▸ Description of the task:
From the line that contains "Instruction: Click the" to the last line of the data below, transcribe every line exactly. Do not include the pictures.

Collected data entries
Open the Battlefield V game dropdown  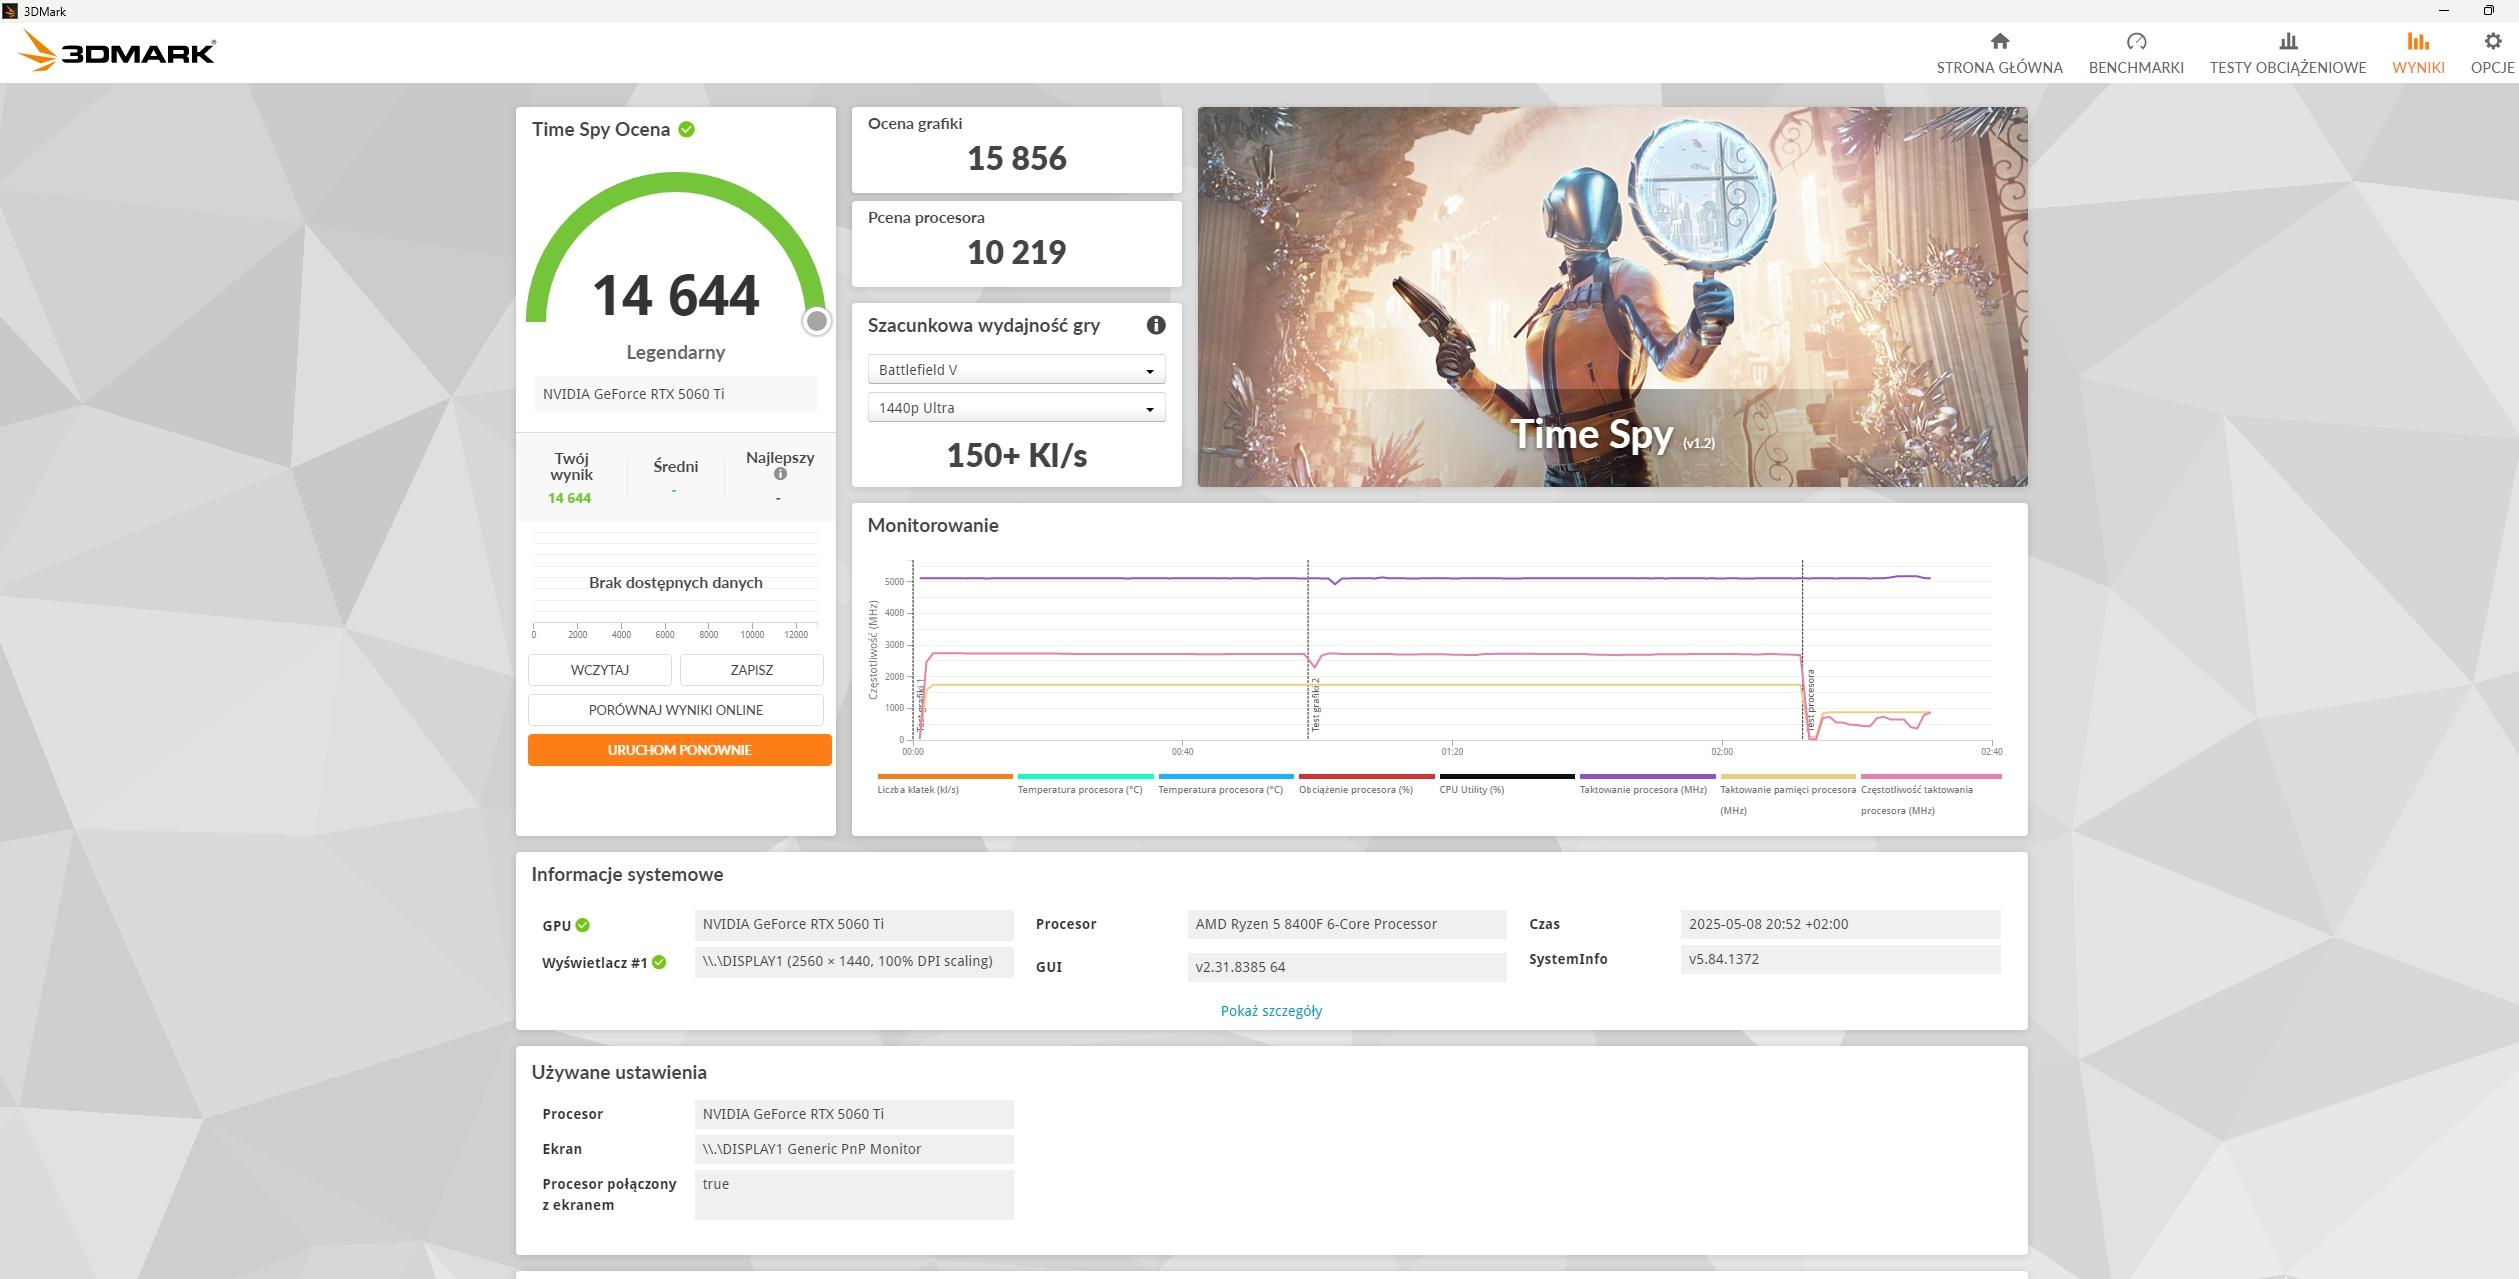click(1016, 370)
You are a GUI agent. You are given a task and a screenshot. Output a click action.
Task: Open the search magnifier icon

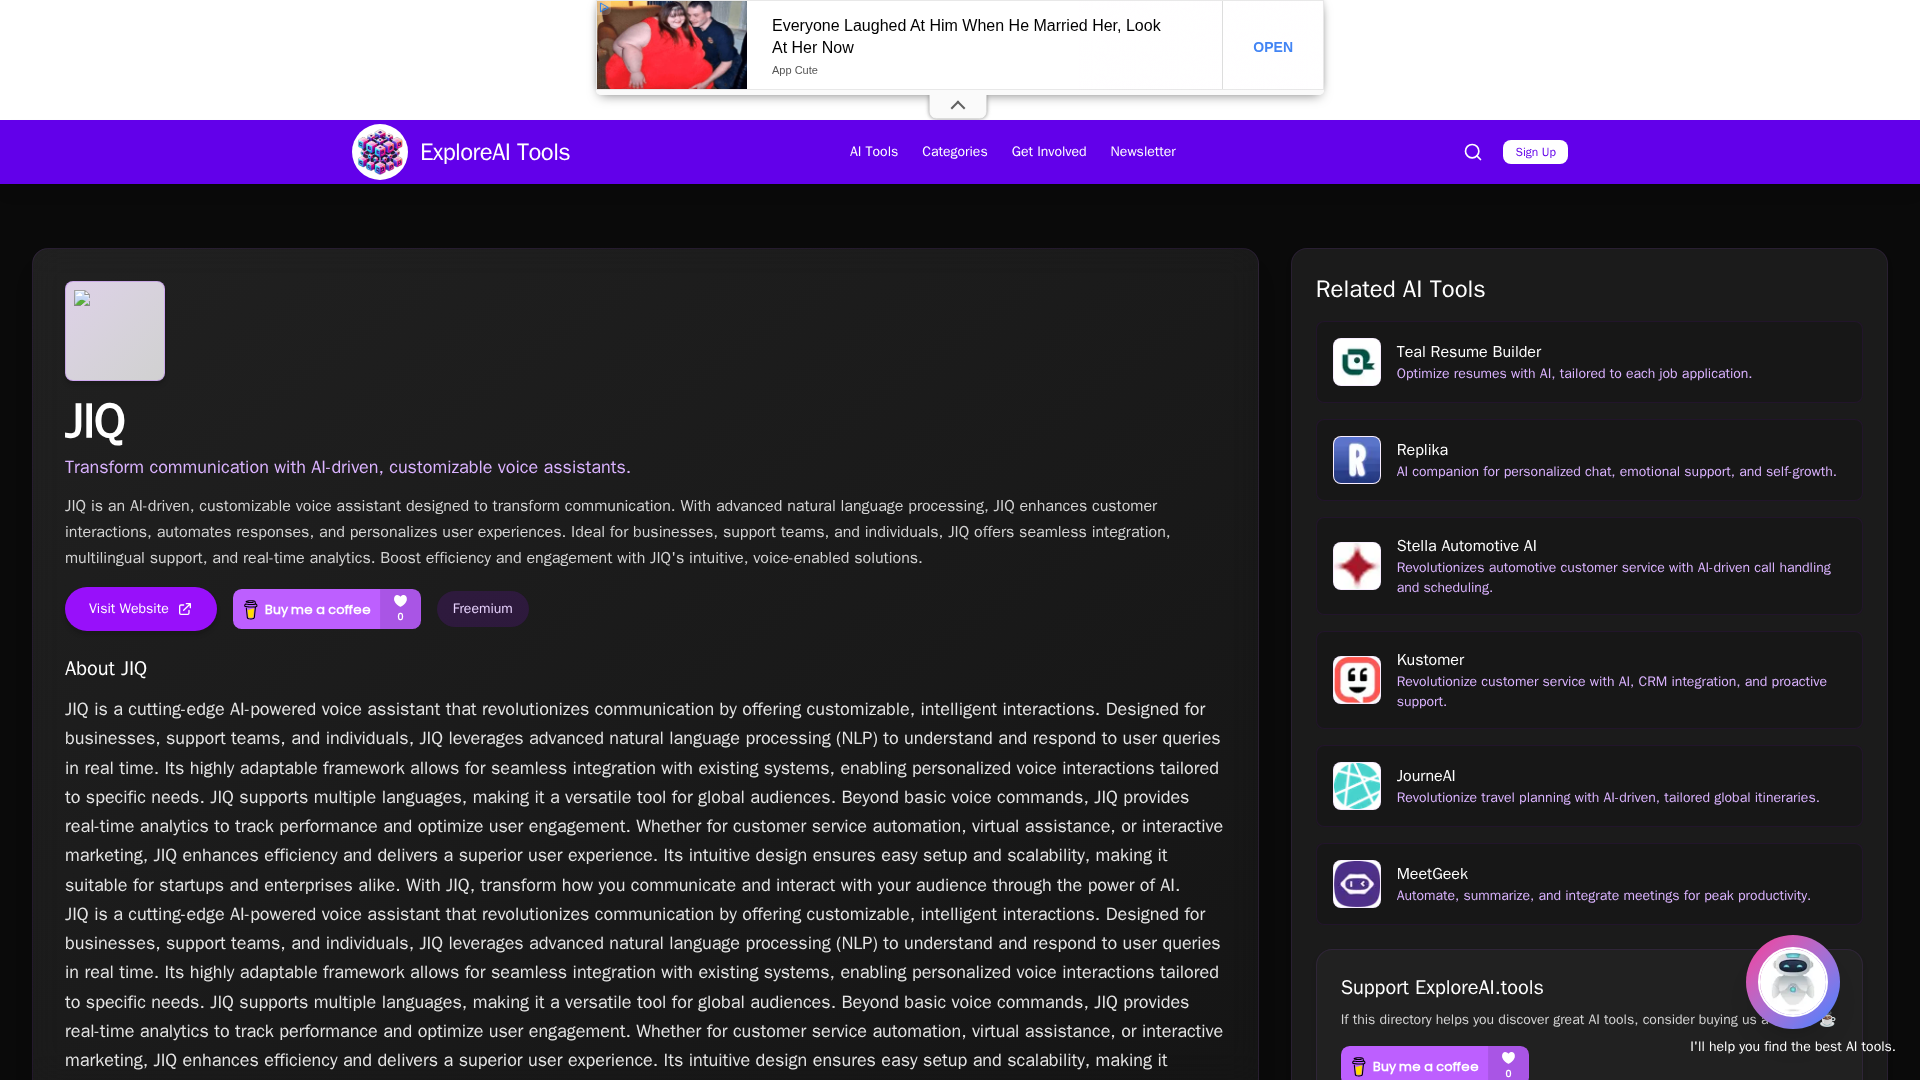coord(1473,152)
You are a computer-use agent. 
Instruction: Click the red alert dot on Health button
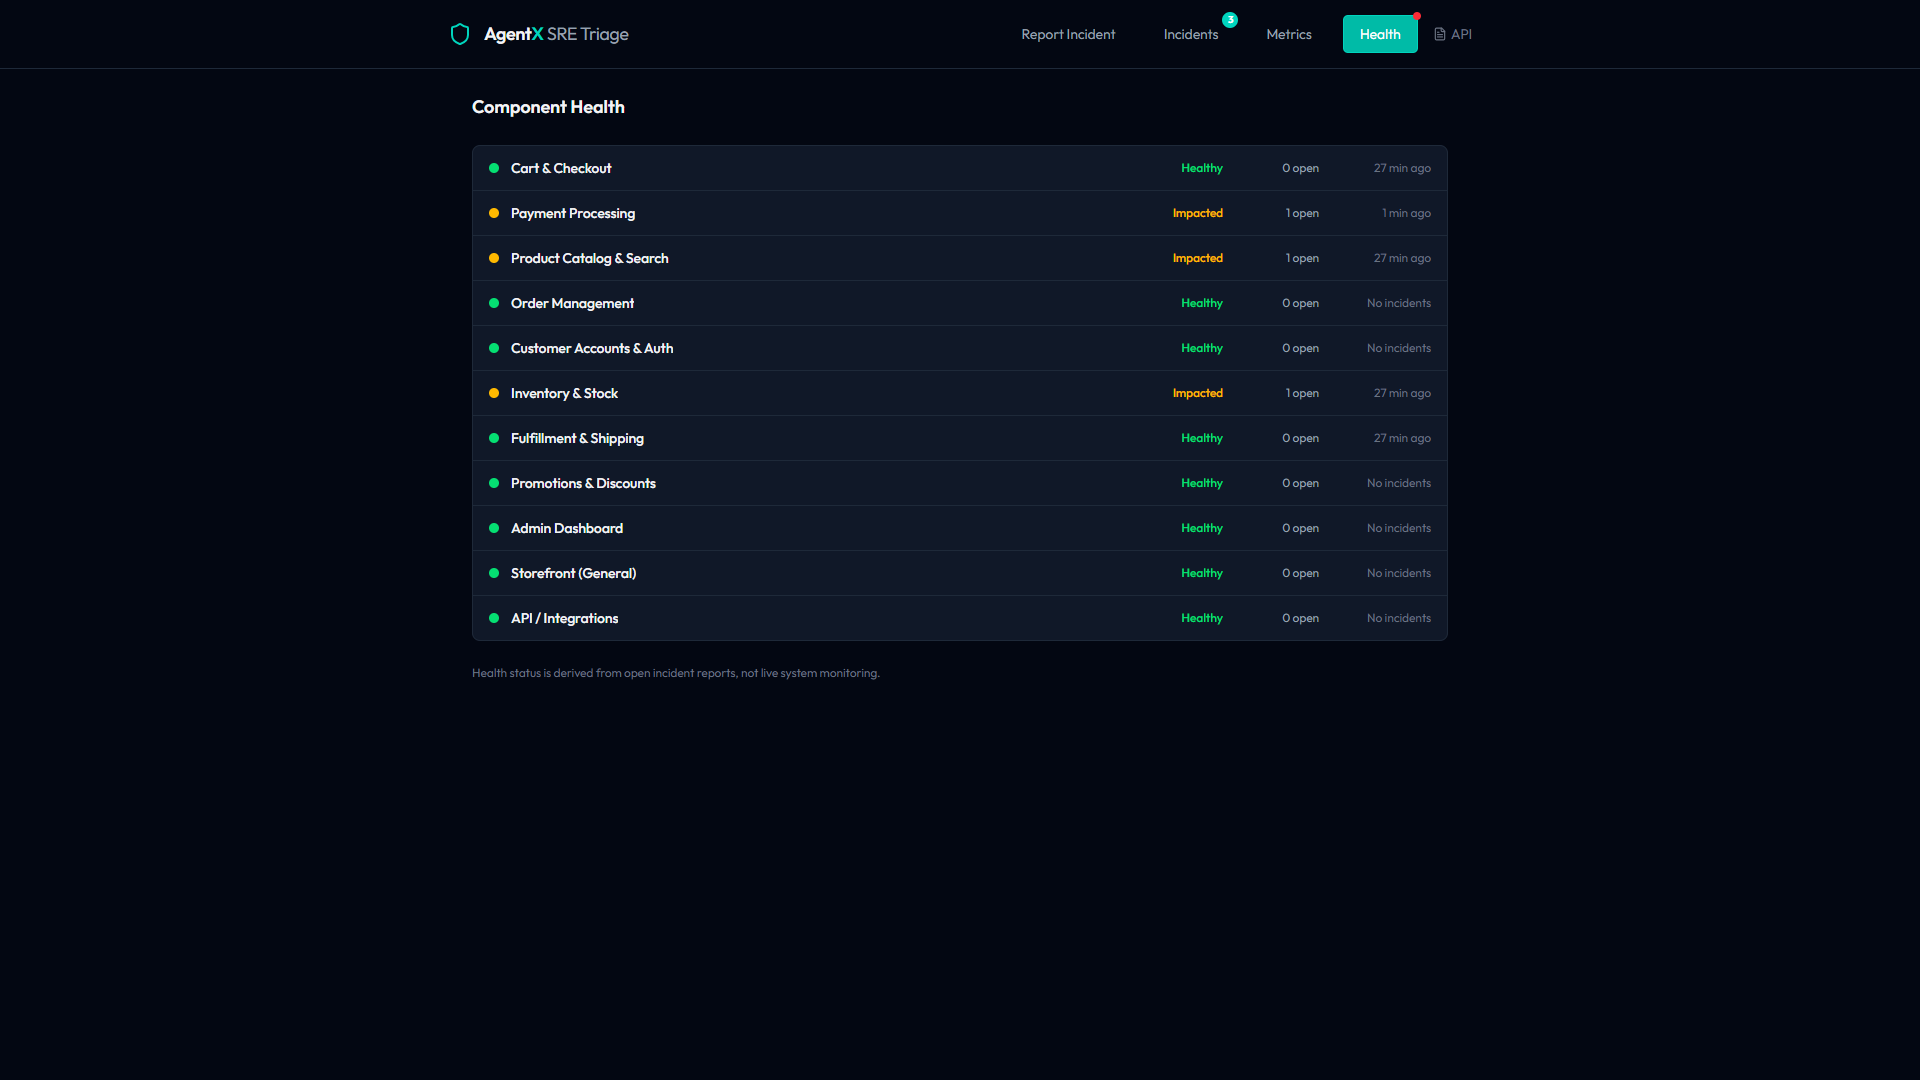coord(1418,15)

▸ Response box:
Instruction: Click the red alert dot on Health button
coord(1418,15)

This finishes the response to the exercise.